Your assignment ▸ Apart from the pictures, every line below is to be set down exactly.

Provided information ▸
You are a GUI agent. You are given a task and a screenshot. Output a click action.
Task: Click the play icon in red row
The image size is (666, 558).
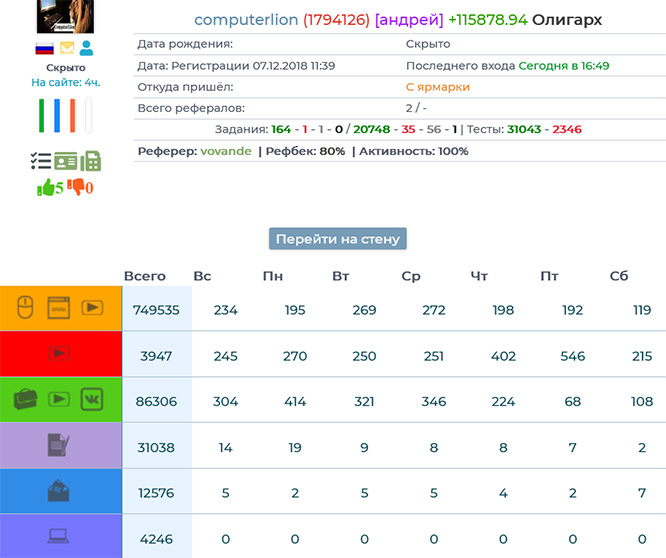coord(61,354)
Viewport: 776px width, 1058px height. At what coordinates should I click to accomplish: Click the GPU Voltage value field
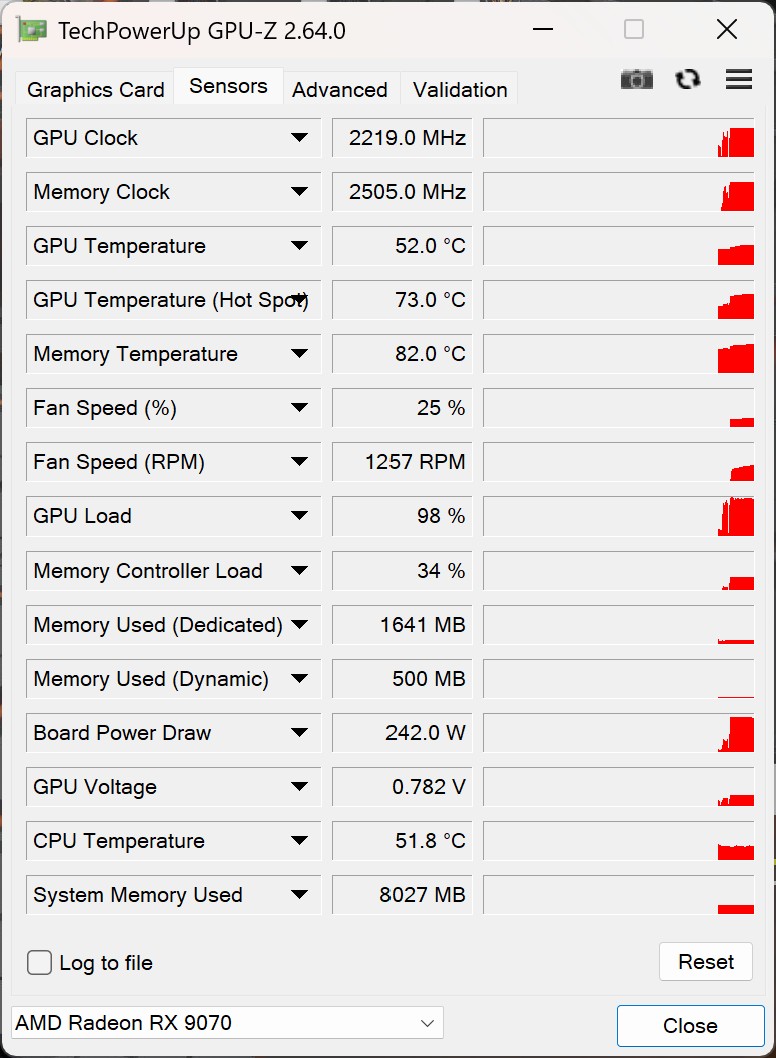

Reply ▸
You are a GUI agent. You are given a task and a screenshot. Output a click action.
Task: Click the play icon in red row
The image size is (666, 558).
coord(61,354)
Viewport: 776px width, 1058px height. At what coordinates should I click to accomplish: Click the GPU Voltage value field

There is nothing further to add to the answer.